▶ [ACTION ITEM]
If a line in the records below contains the word "each", return that line.

===== ENTRIES PROVIDED

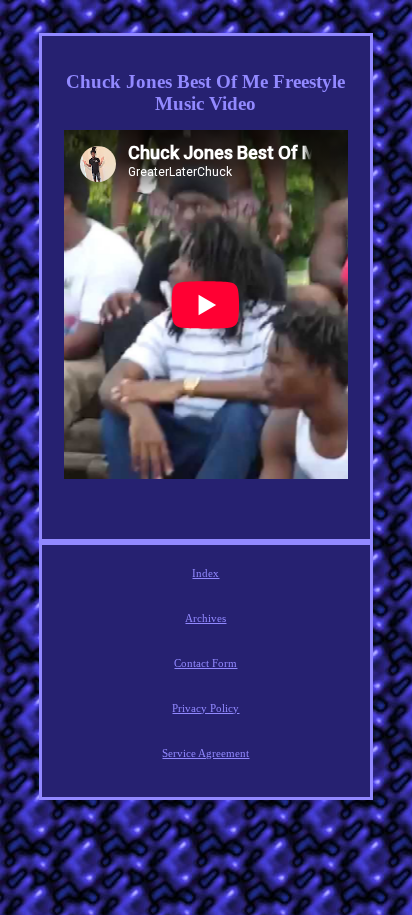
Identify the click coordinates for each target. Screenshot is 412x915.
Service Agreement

==========
===== ENTRIES PROVIDED

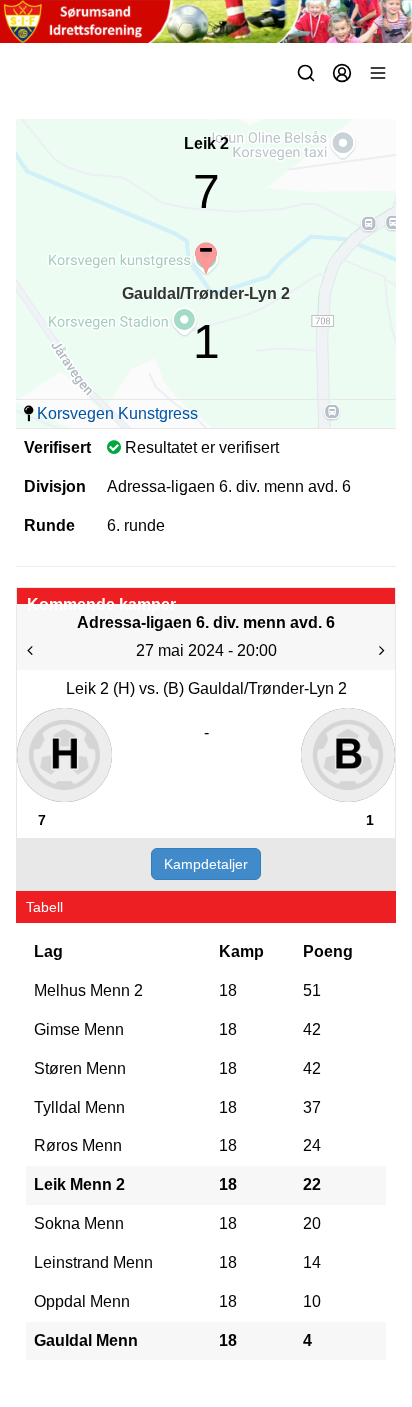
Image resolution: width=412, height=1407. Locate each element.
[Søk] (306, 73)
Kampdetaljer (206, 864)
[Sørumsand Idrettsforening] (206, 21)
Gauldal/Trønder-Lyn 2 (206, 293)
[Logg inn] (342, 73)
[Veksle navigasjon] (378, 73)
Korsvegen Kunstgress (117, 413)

==========

▶ [OUTPUT]
Identify the click coordinates for each target. Screenshot is 412x915.
Image resolution: width=412, height=1407. Locate each element.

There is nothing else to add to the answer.